In an attempt to reduce such costs, a method of forming an optical element having a density of 99% or more, utilizing a mold employed when molding and sintering, which has been made into net shape, to mold ZnS powder under a vacuum or an inert gas is set out in Japanese Pat. Pub. No. S41-412. Nevertheless, a problem has been that the method requires changing molds, and that productivity is poor, in that with fracturing and chipping being liable to occur when changing molds or handling for transport, because the strength of molded articles in which no binder is used is inferior, yields are poor. Another problem has been that when heating and pressing are performed simultaneously, moreover, impurities within the raw material are prone not to come out, and if raw materials with consequently many impurities are used, products of inferior transmittance are all that will be produced. Lastly, a problem has been that inasmuch trying to rid the articles of impurities means having to prolong the heating time, productivity drops.

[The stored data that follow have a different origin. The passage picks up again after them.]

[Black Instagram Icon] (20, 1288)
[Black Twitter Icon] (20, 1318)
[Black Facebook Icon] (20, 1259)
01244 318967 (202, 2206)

An object of the present invention is in respect of infrared-light or ultraviolet-light optical components to eliminate problems like the foregoing and realize a method of inexpensively manufacturing infrared or ultraviolet optical components, such as window elements and lenses, whose infrared- or ultraviolet-light transmittance is favorable. The present invention makes it possible inexpensively to produce, while allowing finishing processes not to be done or at least the expense they consume lessened, ultrafine ceramic optical components of excellent infrared- or ultraviolet-light transmittance.
Materials for infrared optical components and ultraviolet optical components have to date been regarded difficult to alter in form after sintering. The present inventors discovered that by sintering a material in advance until a certain level of pores remain, a propensity to conform to shape alteration, exploiting the pores contained in the sintered body, could be made manifest utilizing a hot press. They also discovered that optimally selecting pore diameter and pore percentage according to the amount by which the form is altered, and optimizing heating temperature, pressing and deforming speed and pressing pressure enables the reshaping of infrared-optical-component and ultraviolet-optical-component materials until net shape to make them into minutely fine sintered bodies, whereby sinters whose infrared- or ultraviolet-light transmittance is excellent and mechanical strength is superior can be produced.